Только Дэвид отреагировал на требование Заказчика переделать фильм драматично, ведь именно ему предстояло найти новые решения в монтаже. Режиссёр снова принялся за работу, хотя многие уговаривали его взять небольшой перерыв, чтобы восстановить силы.

– Нет, – резко отказался Штильман, – я должен с ним покончить.

И мужчина исчез в недрах монтажки вместе с видеоинженерами, специалистами по визуальным эффектам, саунд-дизайнерами, музыкантами и колористом.

Я же, задвинув страх на самое дно своего моря чувств, решилась наконец исправить то, что так старательно ломала несколько месяцев.

Побродив по тем местам бункера, где обычно можно было застать Джен, я отыскала её, одинокую, в глубокой задумчивости, сидящей на полу в углу пустого тренажёрного зала.

Понятное дело, Питерс не приняла меня с распростёртыми объятиями. Она держалась намеренно холодно, как будто её объятие во время просмотра «Поклонения» было случайным порывом и по сути ничего не меняло между нами.
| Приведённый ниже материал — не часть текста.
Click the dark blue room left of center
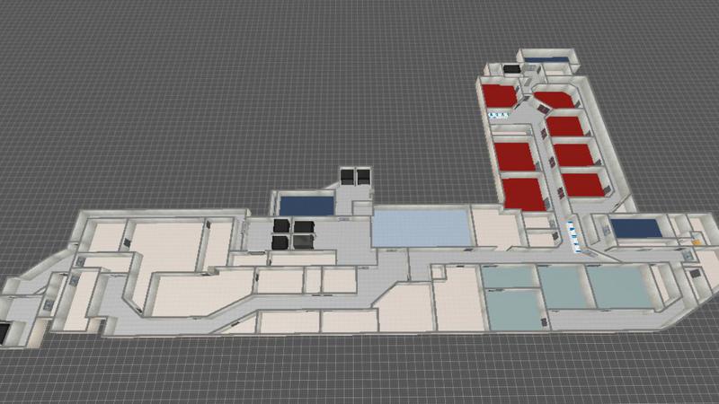 (305, 204)
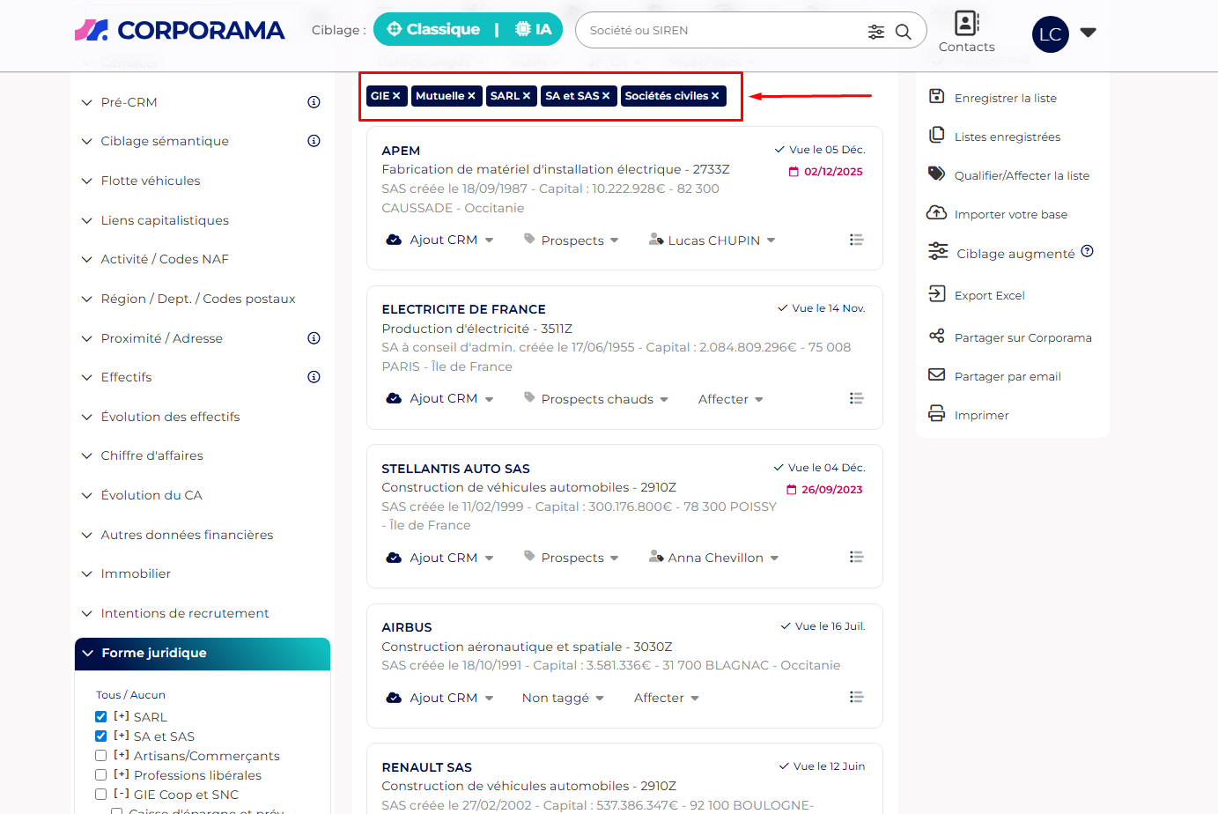The width and height of the screenshot is (1218, 814).
Task: Uncheck the SARL checkbox
Action: (101, 717)
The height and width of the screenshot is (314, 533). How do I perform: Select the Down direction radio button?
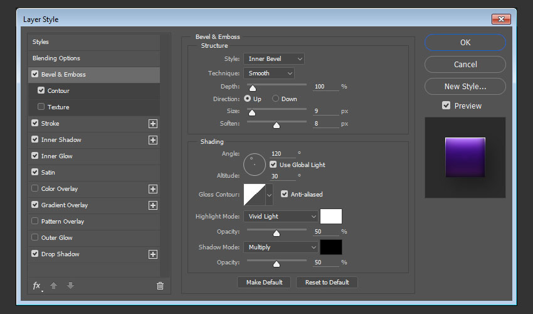275,99
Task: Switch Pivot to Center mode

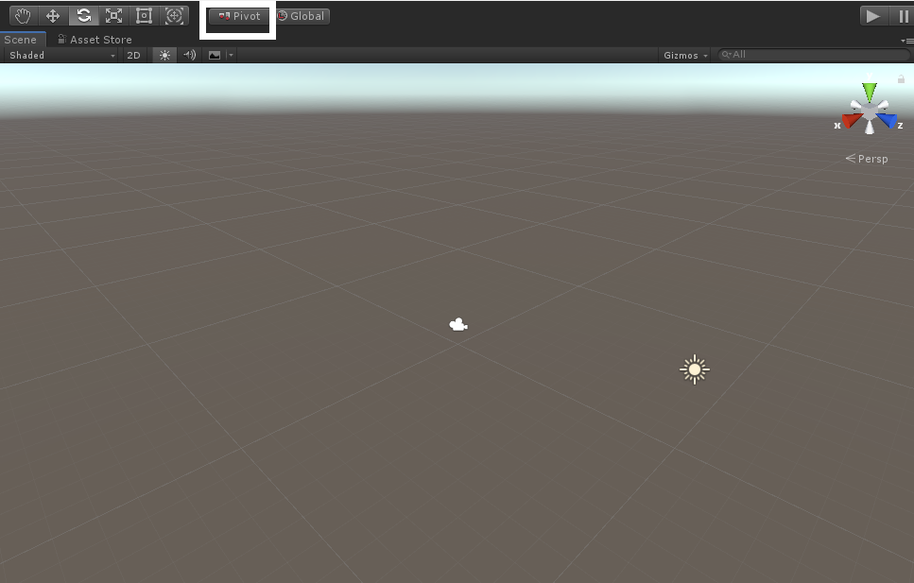Action: point(236,16)
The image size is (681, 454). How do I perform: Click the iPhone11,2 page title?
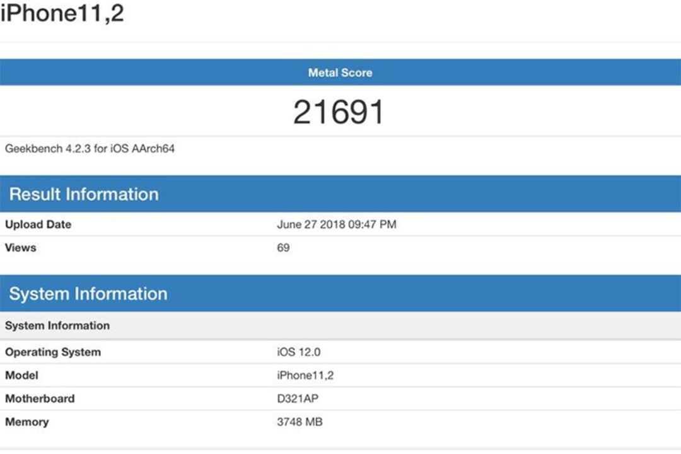tap(62, 13)
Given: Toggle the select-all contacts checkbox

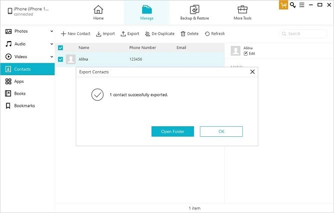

Но я знала, что лучшего времени для разговора может уже не быть.

Сказать хотелось так много, что я никак не могла поймать в голове ту самую мысль, с которой следовало начать. И потому просто спросила, указав на беговую дорожку:

– Ты занимаешься?

– В который раз пытаюсь себя заставить, но получается не очень, как видишь.

Она не взглянула на меня, произнося эти слова.

– У меня тоже не особо с тренировками, – я присела рядом. – Впрочем, как и со всем остальным.

Спустя пару секунд Питерс повернулась ко мне:

– Зато в кино классно сыграла, да?

Я не поняла, чего было больше в этой фразе – сарказма или обиды. Наверное, поэтому ничего не ответила, но и не отвела глаз от её пронзительного взгляда.

– А ведь роль Музы для меня, пожалуй, тоже лучшая в карьере, – вздохнув, продолжала Джен.

– Я тоже так считаю, – я старалась говорить осторожно, чтобы не случайно не разозлить подругу и чтобы наш первый за два месяца разговор с ней не окончился, едва начавшись.

– Но лучше бы её не было, – с горечью проговорила она и неожиданно взяла меня за руку. – Лиз, мне тяжело без тебя.

Меньше всего я предполагала, что Джен признается в подобном. Я готова была к её резким замечаниям, гневным речам, даже к рукоприкладству, но никак не к тому, что она будет именно так расположена ко мне.

– Но я ведь бездушный трудоголик, – я виновато улыбнулась. – И никого не вижу, кроме себя.

– Да, есть за тобой такой грешок. Но это не самый большой недостаток на свете.

– А как же то, что я не была во всём с тобой откровенна?